#### Task prompt:
Lines from the listing below that contain the string "agent" are to be reported.

#### Supplied data:
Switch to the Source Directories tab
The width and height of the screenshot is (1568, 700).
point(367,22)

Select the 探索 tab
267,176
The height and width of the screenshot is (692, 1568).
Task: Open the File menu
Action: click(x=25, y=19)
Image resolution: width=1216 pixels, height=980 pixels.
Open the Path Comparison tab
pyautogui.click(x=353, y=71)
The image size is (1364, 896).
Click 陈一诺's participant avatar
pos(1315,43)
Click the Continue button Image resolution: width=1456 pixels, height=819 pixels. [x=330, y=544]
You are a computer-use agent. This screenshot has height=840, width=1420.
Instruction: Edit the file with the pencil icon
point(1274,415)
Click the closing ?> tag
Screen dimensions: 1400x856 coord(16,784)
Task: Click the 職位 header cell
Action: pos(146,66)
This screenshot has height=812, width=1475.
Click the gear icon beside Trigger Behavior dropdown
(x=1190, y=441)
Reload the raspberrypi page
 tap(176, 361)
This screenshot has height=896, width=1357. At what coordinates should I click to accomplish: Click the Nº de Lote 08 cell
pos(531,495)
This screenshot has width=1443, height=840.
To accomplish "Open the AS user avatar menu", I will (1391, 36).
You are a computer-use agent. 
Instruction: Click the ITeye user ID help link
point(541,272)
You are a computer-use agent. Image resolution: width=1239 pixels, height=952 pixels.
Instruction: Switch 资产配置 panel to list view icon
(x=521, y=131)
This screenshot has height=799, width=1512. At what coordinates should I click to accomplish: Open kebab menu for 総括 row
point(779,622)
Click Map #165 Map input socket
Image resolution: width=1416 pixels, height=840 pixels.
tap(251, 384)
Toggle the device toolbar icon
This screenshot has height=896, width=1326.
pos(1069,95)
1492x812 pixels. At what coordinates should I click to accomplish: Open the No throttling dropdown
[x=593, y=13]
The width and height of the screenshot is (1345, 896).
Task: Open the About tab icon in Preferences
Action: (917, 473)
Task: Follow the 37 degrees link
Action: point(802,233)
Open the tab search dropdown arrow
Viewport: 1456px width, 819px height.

#### Solution to this problem:
You are a computer-use agent. This screenshot has height=840, width=1420.
You are a computer-use agent. 
You are a computer-use agent. Image resolution: width=1239 pixels, height=952 pixels.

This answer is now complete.